Collected data:

----------------------------------------

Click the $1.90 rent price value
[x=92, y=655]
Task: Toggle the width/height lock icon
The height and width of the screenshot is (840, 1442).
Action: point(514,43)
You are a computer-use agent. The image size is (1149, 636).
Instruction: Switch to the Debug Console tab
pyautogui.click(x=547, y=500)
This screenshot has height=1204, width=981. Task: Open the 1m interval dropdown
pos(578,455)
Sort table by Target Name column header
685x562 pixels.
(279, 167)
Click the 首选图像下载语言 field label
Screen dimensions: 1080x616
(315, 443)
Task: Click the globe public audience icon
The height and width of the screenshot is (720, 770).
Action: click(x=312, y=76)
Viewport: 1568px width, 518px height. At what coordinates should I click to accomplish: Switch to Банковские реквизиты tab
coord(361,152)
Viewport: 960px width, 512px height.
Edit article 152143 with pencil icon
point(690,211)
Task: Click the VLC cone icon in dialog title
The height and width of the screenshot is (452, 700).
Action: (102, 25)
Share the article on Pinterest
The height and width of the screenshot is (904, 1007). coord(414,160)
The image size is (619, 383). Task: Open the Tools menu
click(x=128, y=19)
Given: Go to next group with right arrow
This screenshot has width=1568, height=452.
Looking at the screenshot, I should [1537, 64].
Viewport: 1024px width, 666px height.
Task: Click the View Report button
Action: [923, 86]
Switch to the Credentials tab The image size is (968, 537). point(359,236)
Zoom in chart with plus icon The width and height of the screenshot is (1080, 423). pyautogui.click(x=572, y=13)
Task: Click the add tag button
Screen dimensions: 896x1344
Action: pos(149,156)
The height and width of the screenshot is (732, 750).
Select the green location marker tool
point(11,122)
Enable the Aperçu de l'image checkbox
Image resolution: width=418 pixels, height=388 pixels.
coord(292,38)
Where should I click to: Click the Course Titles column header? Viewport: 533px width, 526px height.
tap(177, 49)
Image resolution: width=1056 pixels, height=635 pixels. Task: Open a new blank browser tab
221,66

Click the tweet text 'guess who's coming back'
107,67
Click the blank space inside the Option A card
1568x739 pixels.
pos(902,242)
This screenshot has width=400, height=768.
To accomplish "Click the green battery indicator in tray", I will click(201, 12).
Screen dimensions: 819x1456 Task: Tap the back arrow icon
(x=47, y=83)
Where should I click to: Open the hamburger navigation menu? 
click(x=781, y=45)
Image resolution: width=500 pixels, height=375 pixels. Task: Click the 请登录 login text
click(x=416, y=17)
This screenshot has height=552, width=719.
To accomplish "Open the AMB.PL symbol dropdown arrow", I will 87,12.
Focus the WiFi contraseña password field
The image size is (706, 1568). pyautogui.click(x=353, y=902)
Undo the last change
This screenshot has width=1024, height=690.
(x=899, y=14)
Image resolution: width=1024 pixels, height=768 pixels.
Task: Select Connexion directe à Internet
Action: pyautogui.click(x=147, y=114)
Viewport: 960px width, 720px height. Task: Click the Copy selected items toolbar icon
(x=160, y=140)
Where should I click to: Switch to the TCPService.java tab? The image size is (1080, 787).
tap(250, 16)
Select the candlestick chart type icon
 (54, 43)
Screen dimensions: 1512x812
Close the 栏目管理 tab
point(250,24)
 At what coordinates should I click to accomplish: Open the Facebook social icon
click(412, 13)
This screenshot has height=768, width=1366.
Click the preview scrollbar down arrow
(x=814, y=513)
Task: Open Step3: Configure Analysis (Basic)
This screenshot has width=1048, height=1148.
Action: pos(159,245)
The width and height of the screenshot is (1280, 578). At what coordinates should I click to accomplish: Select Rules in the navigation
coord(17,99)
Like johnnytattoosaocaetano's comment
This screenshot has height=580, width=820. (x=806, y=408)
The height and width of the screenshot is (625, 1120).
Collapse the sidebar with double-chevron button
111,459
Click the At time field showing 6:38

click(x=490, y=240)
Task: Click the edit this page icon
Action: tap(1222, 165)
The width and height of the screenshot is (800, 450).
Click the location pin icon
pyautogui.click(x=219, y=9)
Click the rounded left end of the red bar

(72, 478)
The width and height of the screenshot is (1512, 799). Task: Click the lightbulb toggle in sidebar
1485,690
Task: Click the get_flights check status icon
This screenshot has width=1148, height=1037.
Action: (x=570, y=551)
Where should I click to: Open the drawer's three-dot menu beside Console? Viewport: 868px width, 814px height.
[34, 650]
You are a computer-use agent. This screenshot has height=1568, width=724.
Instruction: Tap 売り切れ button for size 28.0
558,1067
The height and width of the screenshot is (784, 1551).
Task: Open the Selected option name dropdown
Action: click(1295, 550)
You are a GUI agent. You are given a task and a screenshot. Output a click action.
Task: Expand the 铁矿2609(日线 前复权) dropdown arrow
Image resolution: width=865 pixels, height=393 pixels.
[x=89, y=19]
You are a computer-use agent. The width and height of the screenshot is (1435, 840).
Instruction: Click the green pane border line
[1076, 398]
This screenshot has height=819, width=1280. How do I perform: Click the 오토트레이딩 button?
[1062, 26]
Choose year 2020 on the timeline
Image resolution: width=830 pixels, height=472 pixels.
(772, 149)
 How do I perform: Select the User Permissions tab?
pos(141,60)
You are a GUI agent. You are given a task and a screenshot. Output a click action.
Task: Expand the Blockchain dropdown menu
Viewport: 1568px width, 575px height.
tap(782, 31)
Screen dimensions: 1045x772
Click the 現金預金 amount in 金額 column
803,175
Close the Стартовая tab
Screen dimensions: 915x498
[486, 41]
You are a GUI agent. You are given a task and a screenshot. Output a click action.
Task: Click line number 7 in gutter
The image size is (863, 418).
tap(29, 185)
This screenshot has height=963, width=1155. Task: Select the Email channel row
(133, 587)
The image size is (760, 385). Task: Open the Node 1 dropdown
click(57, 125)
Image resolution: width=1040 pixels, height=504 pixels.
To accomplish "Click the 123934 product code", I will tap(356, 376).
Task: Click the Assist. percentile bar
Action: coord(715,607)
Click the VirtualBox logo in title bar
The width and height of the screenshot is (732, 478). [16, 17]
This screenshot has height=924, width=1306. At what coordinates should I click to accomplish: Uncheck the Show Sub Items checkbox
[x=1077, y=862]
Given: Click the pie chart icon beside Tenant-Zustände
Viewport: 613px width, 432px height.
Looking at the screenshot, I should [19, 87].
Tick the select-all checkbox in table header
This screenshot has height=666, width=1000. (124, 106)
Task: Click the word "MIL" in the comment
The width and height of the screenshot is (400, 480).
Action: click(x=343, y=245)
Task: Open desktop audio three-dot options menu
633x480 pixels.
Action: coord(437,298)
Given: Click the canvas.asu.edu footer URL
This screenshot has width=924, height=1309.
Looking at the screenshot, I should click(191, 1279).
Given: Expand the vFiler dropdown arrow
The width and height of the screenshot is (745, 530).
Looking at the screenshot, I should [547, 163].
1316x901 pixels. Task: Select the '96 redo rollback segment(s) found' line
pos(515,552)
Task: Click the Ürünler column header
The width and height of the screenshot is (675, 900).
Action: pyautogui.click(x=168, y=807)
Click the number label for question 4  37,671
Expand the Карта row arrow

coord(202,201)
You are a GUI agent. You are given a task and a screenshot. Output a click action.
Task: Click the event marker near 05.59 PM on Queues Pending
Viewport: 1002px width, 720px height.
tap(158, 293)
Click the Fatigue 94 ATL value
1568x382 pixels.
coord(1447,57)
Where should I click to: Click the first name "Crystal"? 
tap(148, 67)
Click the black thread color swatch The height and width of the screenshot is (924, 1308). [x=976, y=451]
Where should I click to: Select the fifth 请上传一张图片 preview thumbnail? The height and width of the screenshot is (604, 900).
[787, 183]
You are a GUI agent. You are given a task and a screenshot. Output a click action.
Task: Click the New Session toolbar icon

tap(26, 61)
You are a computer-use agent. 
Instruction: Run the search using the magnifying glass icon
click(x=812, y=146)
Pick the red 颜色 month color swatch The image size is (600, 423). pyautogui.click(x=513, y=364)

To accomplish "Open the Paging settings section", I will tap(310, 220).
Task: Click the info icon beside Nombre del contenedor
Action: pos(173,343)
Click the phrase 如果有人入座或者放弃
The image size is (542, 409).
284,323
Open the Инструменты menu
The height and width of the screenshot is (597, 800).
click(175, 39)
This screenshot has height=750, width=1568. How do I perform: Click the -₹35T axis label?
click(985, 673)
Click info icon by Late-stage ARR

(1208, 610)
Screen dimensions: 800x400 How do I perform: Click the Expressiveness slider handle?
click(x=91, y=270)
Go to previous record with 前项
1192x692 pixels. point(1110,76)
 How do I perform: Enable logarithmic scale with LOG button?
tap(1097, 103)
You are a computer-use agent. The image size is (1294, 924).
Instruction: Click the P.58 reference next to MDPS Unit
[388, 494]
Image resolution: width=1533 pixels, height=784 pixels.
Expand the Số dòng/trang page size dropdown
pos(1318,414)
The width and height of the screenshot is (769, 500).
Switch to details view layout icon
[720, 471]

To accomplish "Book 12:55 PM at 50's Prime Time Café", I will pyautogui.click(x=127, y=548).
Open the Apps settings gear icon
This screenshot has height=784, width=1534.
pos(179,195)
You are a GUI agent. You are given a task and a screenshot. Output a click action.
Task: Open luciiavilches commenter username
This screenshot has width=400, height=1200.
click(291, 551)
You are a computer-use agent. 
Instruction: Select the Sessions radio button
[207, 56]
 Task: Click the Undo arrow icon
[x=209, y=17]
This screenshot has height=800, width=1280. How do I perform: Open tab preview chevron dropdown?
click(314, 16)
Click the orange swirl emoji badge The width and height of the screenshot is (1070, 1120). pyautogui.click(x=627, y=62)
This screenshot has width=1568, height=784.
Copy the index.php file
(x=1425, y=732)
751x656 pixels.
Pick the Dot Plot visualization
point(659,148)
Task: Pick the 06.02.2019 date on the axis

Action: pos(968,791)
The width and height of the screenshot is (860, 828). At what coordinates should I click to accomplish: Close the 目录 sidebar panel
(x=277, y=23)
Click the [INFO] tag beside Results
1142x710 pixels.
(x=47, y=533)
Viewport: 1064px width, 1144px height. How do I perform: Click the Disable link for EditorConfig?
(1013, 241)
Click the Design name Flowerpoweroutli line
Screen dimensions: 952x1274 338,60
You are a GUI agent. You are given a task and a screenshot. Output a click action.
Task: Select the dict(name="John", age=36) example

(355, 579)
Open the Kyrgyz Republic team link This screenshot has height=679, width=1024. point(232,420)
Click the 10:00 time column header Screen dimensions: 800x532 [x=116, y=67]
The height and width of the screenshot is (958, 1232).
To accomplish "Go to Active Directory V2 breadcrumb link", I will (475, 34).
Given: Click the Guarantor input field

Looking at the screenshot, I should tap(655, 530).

----------------------------------------

» **What the exercise asks**
Please determine how many lines of the records above contain "swatch", and state that number only.

» **Your solution**
2